Robert Weissman, co-president of Public Citizen, said the Pentagon’s posture signals broader pressure on the tech industry.
“The Pentagon is publicly bullying Anthropic, and the public part is intentional, because they want to pressure this particular company and send a message to all big tech and all corporations that we intend to do and take whatever we want and don’t get in our way,” Weissman told Decrypt.
Weissman described Anthropic’s guardrails as “modest” and aimed at preventing “improper surveillance of American people or to facilitate the development and deployment of killer robots, AI-enabled weaponry that could launch lethal strikes without humans say so.”
“Those are the most sensible and modest guardrails you could come up with when it comes to this powerful new technology.”

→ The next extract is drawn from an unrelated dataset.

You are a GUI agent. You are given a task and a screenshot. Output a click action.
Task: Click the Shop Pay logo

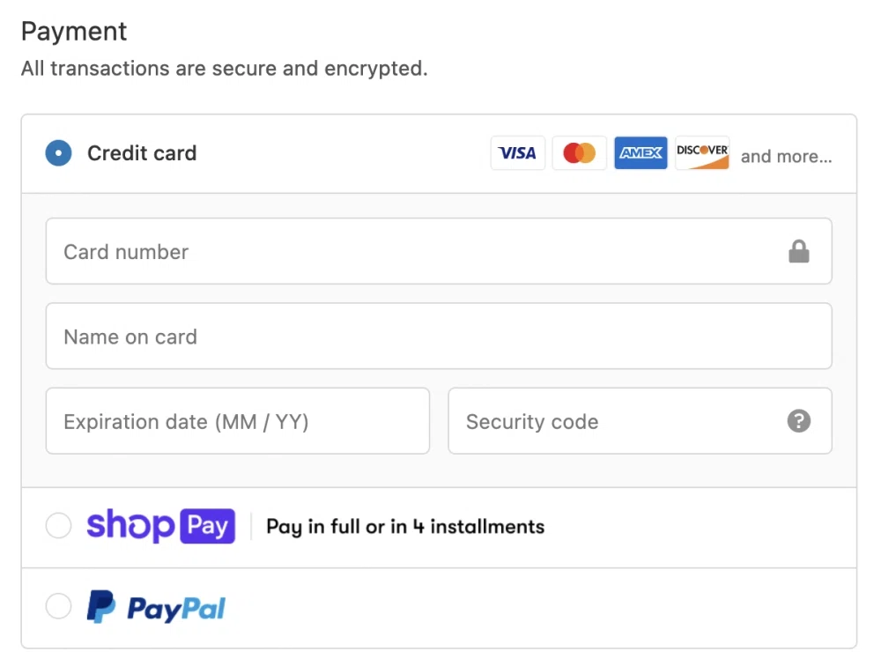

Regarding the Pentagon’s threat of designating Anthropic a “supply chain risk,” Weissman called it a potentially crushing penalty from the government, and argued it would pressure other AI firms to avoid imposing similar limits.
“Individuals might use Claude, but none of the AI companies, particularly Anthropic, have business models based on individual use; they’re looking for business use,” he said. “This is a potentially crushing penalty from the government.”
While the Pentagon has not yet said whether it plans to go through with its threat to terminate the contract or invoke the Defense Production Act, Weissman said the Pentagon is signaling to AI companies that it expects unrestricted access to their technology once it is deployed in government systems.
“The message of the Pentagon is, ‘we’re not going to tolerate this, and we expect to be able to use the technology as it’s invented for any purpose we want,’” Weissman said.
The Department of Defense and Anthropic did not immediately respond to Decrypt’s requests for comment.